ELYRIA — City employees will have to contend with a little less money being available for overtime this year as city officials are proposing to cut the overtime budget by at least 10 percent in every department as they attempt to carve $1.7 million from the 2013 budget.
Mayor Holly Brinda presented the final 2013 appropriations of the general fund — roughly $29.2 million — Monday night and said the budget is much less than what city department heads said was needed to run the city. With the repeal of the estate tax, cuts in the local government fund, a dip in income tax due to layoffs in the city and the cost of tearing down the former City Hall on Broad Street, Brinda said the city has roughly $1.7 million less to work with this year.
“The city is running pretty lean right now, so it becomes a question of how do we reallocate resources to best maximize the revenue,” she said. “Hopefully, people will see we are trying to spend our resources as efficiently and effectively as possible.”

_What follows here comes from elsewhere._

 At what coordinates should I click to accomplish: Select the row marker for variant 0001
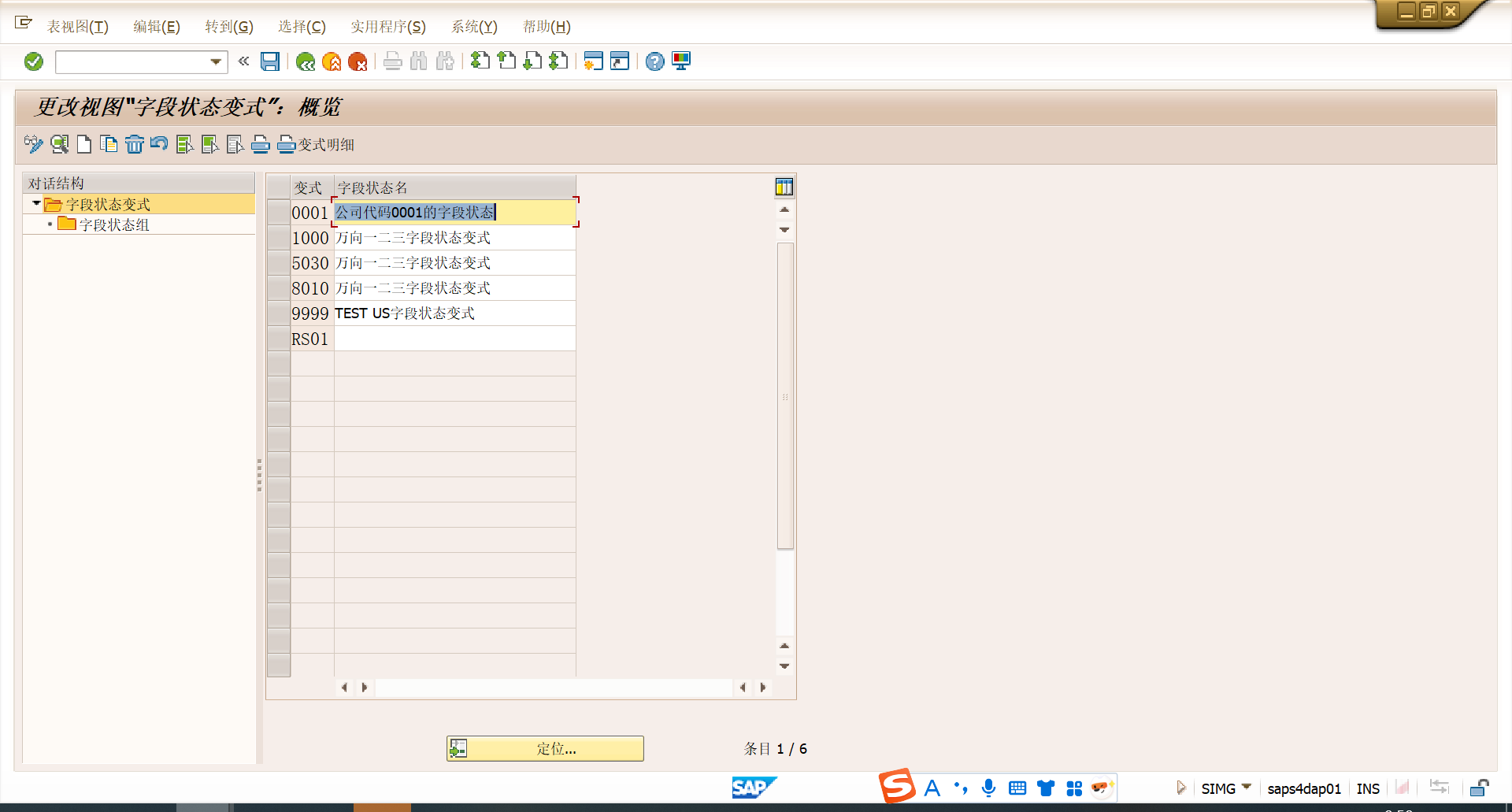pyautogui.click(x=279, y=213)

The budget presented Monday to the Finance Committee did not include a breakdown of how the city will use the
$3.4 million windfall it received earlier this year from the state’s unclaimed funds office. The city has placed the money in the bank until City Council officials come up with a spending plan. Until then, officials have decided not to use the windfall to pay for normal budget matters that can’t be continued next year when that money is not there.
“Whenever Council decides how to spend it, we will set it up in a special fund so everyone can see the accounting of all the money,” said Finance Director Ted Pileski.

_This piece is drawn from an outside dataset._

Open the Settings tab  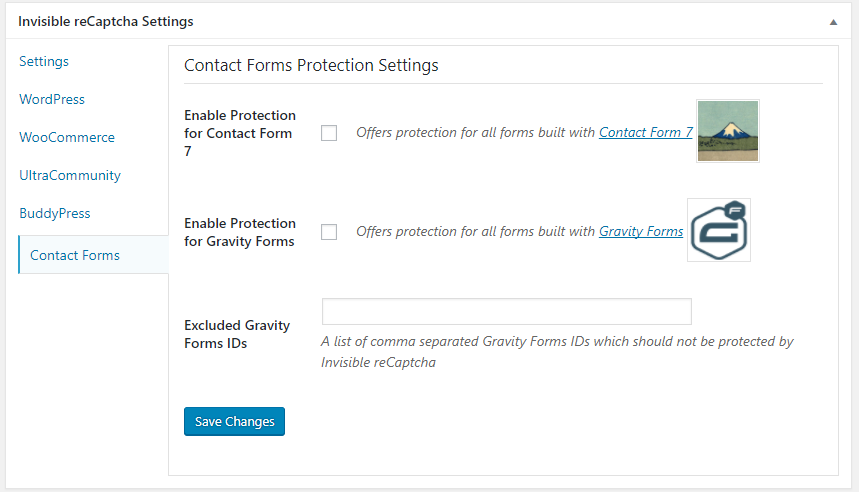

In addition to less overtime, Brinda recommended reducing office operations by 10 percent in all departments and denied 90 percent of the requests for capital improvements.

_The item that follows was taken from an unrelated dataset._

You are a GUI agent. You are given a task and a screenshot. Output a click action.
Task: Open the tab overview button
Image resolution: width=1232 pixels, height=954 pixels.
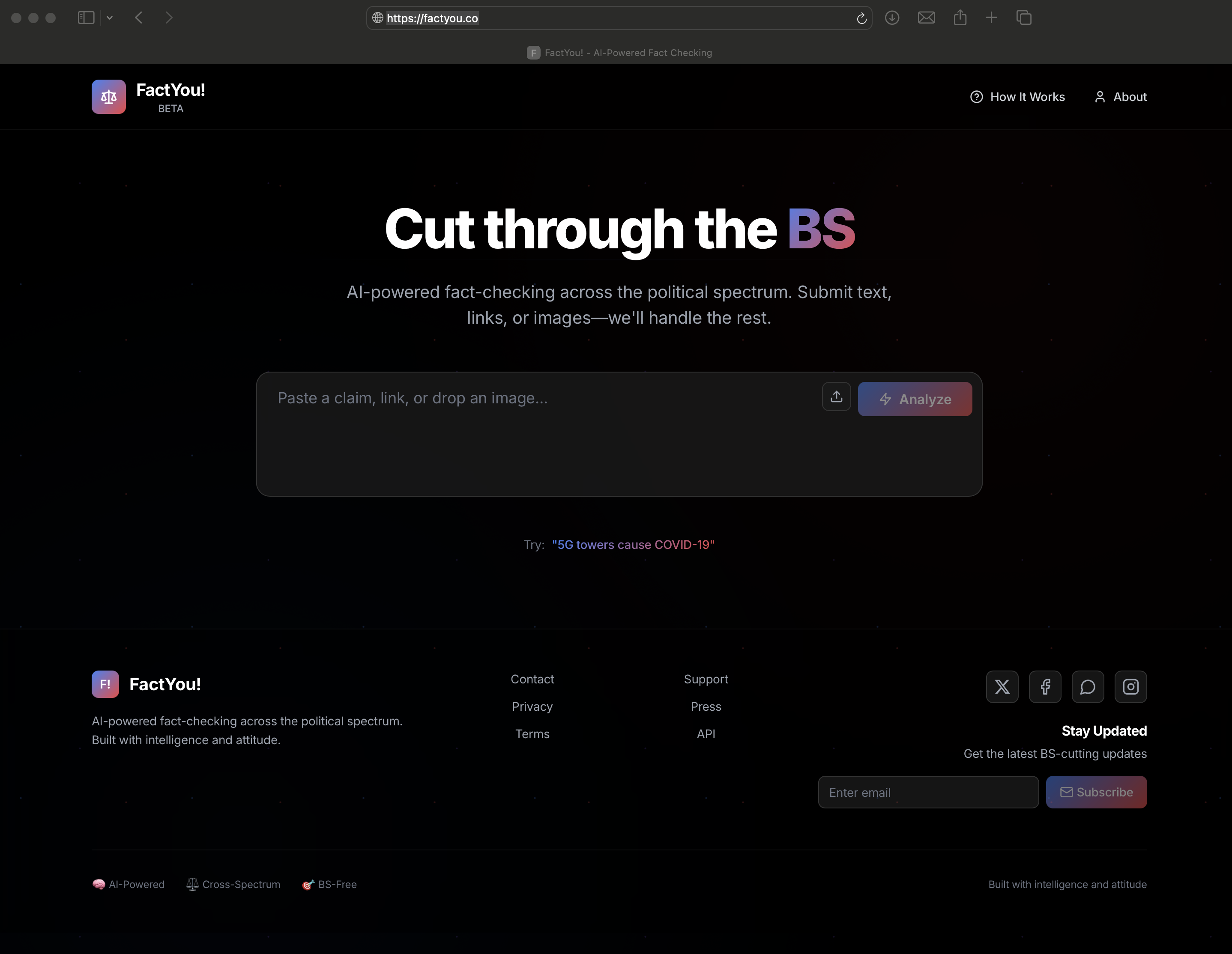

“We are only filling those requests that are truly necessary,” she said.
Pileski said the city is budgeted right up to what is expected to come in as revenue. What remains is a mere $41.
Despite cutting $1.7 million from the budget, employees were saved because of the efforts in 2012 to bring in additional revenue. Adding more than $1.2 million to the bottom line last year helped the city meet the budget this year, Brinda said.
“Trying to control cost all year really helped out,” she said.
Finance Committee Director Vic Stewart, D-at large, said the city will have to examine what to do about the capital improvement requests that were denied. But it’s obvious this year’s budget could not handle additional spending.
“It was a pretty lean budget, but we had to manage and make the cuts,” Stewart said.
Brinda said there may be more cuts this year as the city is weeks away from getting a performance audit back from the state auditor’s office.
“I do anticipate that we will have to do more cuts,” she said. “I’m certain we will end up implementing some of the recommendations from the performance audit.”